My first question is about retaining walls. I'm not rich, and this is a lot of area to terrace. My thoughts were pressure treated landscape timbers? How long will these last until they rot out used as retaining walls? Any better method that wont cost a fortune?

Secondly the soil is heavy clay with most any topsoil probably stripped off when we dozed it up to the barn. I'll have to amend it. Suggestions? Should I get a truckload of sand? Mix in some peat? I have an unlimited supply of horse manure (a small mountain behind our property, much has been there for several years already) as well as some of my own grass/leaf/left over veggie compost piles but those are only about 3x3'. I might just truck in some soil to help fill up behind the retaining walls too, but want to minimize that for cost.

And how long do I need to work the soil to get it ready? Just add all the amendments and till and plant this spring? Or should I work it multiple times throughout the year and plant in next year?

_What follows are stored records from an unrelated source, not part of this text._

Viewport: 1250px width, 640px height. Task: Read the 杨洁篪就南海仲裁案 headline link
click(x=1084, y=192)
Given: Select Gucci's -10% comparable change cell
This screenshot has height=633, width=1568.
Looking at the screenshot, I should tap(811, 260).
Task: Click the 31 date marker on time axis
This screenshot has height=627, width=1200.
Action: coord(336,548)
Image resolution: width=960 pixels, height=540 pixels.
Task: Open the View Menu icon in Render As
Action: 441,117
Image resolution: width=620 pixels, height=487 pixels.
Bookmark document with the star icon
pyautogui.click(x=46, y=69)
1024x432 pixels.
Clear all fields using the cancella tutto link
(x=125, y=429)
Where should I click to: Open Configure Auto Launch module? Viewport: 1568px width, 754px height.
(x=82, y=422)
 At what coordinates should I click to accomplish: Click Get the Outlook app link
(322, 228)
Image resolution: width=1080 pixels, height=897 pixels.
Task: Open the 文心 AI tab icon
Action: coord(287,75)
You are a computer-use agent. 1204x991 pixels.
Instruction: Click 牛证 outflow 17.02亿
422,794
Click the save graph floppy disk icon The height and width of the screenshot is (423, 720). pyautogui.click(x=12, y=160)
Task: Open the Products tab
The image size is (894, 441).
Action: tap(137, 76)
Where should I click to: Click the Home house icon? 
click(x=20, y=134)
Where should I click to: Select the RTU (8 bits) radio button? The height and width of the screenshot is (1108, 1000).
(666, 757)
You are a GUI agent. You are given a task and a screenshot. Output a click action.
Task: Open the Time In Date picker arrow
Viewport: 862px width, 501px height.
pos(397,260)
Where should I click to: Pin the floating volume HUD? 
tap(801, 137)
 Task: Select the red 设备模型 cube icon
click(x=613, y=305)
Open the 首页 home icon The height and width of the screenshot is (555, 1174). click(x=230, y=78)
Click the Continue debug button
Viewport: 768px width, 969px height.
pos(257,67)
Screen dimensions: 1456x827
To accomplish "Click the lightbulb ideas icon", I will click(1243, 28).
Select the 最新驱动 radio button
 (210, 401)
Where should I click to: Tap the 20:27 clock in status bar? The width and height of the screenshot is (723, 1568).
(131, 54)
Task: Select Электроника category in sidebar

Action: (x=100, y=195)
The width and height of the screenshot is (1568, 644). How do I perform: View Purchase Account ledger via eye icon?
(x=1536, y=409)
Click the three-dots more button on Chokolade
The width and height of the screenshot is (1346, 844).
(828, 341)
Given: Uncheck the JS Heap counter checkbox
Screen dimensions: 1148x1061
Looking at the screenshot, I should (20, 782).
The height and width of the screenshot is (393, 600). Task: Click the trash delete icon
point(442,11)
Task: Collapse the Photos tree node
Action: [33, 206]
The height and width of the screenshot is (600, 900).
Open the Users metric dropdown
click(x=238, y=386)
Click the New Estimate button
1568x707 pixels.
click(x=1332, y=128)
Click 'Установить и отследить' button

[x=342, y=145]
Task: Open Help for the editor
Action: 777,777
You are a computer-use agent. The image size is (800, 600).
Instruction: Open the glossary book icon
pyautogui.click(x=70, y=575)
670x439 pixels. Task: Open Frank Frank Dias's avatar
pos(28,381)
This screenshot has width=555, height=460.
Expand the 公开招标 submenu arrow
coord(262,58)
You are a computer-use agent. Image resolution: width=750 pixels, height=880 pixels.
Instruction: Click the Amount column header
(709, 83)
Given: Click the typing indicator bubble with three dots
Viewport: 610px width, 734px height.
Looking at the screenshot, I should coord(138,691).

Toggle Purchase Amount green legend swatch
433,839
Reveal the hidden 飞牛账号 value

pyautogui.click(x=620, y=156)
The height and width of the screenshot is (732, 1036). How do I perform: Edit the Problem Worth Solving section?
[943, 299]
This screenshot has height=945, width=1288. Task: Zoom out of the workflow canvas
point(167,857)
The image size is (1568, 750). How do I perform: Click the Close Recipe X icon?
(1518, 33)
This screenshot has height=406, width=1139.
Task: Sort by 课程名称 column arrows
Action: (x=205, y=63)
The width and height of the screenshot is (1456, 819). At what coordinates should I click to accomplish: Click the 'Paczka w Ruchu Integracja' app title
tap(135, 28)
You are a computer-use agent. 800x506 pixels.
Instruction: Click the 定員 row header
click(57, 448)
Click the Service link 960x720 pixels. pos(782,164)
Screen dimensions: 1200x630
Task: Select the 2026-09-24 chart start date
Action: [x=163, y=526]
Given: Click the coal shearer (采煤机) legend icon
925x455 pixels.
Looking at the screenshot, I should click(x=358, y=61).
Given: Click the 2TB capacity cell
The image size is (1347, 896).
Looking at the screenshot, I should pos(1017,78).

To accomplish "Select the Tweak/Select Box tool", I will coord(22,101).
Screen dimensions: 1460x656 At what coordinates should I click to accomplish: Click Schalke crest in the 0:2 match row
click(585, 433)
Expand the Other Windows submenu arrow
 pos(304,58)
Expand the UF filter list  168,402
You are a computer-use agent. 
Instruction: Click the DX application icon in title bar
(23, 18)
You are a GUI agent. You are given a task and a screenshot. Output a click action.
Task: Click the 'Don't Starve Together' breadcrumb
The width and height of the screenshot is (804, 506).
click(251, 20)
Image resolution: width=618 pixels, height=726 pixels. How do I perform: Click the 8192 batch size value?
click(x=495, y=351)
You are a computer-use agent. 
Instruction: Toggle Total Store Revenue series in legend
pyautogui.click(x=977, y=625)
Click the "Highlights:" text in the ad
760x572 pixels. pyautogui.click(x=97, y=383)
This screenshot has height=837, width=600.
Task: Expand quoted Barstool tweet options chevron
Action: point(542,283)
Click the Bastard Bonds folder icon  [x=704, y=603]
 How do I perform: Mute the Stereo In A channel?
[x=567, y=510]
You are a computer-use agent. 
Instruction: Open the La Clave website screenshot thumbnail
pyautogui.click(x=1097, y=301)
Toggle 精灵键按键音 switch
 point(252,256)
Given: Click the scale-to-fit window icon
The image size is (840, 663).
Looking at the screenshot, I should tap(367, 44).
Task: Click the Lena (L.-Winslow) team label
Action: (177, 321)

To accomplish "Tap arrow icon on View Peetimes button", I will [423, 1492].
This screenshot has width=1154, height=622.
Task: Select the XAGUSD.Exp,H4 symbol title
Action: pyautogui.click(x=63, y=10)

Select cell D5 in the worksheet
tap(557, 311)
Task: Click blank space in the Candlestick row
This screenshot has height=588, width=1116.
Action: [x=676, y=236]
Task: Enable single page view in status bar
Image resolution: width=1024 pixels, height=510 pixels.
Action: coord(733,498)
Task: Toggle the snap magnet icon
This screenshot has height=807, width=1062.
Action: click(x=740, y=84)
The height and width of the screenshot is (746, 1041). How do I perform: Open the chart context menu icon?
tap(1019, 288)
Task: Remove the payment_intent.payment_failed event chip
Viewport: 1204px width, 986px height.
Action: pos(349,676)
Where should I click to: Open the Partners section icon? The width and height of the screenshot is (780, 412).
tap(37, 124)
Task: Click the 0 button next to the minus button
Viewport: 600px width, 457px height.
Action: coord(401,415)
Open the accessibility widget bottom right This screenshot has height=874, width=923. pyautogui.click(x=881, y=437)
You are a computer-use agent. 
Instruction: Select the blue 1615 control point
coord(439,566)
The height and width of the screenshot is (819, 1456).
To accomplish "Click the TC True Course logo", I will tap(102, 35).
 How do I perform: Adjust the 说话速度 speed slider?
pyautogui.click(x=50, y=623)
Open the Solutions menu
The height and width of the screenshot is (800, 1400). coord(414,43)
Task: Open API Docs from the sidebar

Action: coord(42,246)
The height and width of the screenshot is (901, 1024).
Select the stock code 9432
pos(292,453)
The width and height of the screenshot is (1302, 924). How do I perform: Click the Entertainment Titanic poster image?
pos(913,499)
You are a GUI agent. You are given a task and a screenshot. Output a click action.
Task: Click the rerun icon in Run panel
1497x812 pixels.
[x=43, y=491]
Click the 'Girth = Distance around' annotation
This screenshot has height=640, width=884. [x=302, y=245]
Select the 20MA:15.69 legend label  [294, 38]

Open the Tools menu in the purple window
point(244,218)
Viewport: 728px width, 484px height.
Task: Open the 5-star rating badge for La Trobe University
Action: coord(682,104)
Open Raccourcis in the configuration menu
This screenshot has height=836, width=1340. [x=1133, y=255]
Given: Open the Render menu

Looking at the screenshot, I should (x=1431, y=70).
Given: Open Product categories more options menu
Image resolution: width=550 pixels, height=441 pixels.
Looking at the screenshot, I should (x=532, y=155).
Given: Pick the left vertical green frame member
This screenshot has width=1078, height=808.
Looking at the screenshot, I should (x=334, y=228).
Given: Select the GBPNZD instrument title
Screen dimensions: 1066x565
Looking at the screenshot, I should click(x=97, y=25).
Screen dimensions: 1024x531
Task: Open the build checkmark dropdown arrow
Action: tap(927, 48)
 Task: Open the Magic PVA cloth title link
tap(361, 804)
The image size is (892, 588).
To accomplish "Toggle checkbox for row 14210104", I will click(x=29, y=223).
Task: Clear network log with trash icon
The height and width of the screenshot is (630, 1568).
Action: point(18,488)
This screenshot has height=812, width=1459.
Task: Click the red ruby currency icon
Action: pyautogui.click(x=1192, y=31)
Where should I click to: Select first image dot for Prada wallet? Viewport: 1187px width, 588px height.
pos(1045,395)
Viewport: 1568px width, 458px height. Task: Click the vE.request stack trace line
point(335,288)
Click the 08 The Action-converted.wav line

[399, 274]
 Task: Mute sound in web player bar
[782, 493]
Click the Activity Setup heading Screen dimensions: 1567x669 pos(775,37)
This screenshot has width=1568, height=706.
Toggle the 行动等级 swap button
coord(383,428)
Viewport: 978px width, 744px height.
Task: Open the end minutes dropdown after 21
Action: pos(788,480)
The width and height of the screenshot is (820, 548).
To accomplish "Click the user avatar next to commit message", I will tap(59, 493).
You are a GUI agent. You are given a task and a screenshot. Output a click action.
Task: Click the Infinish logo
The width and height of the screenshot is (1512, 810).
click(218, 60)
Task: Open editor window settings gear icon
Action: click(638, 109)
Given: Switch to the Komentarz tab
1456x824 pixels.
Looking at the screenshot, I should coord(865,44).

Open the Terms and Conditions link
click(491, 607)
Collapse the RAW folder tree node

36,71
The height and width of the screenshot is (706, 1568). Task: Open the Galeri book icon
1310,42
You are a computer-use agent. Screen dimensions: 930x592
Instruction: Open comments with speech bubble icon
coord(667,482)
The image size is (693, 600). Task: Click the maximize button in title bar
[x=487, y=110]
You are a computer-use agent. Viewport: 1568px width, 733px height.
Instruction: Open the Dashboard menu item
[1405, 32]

Or am I just crazy, this is too much work, and I should find something I dont have to terrace?

Thanks for any advice! :)
 
Hi and welcome oIHo. You have your work cut out for you but it will reward you in time. To my knowledge, pressure treated timbers should last at least 10 years or more with no maintanience needed. It lasts even when used in salt water so I would think you'll have a lot of years to be trouble free. As for planting, I would amend the soil and plant this season. Good luck and let us know how things are growing.
 
Not crazy....just planning! ;)

I personally am organic and would opt for bricks or blocks to prevent the leaching of chemicals. Gloria is correct that even treated wood has a life span when subjected to contact with the ground and or water. Block or brick would be a life time product, and could be bought at discount supply houses and even free in some cases. LEt us know what you find. It sounds like a great plan.
 
Well upon more research it seems most 'landscape timbers' (the ones that are rounded on 2 sides and flat on the other) that are usually inexpensive are not truly pressure treated, just dipped, and have a much shorter life span (like maybe 10 years). True pressure treated stuff suppose to last several times longer than the dipped stuff.

Crabbergirl -
I would love to use stone or decorative blocks or even stone veneered cinder blocks but its just going to cost too much. Assuming my fenced area is 40' across and I leave 2' from each wall end to the fence line to let the soil level back out that would be about 216' of wall. The first course I planned on wrapping around the barn on 2 sides as well, but I'm not even counting that. It would only have to be a little over a foot tall but still the cost would probably be close to $1,000 just for the cheapest blocks alone. And then I assume on a slope of clay I'd have to dig out a deep trench for all of it which would mean renting some more expensive heavy equipment and lay down gravel and pour a concrete footer. I think by the time I was done, it would be several thousand dollars which I just dont have.

Maybe I should just look at other options around the yard that dont require a few hundred feet of retaining wall. It was just a nice convenient location with southern exposure that would be right next to the barn and the rainwater storage I am going to put on the barns corners. And its a big bare area just asking for something.
 
Don't give up so easy..have you thought about used railroad cross ties for a retaining wall? Take a look at this link.
http://www.railroadcrosstie.com/

I'm not suggesting that you order from them but maybe you can find a place in your area to purchase at a reasonable price.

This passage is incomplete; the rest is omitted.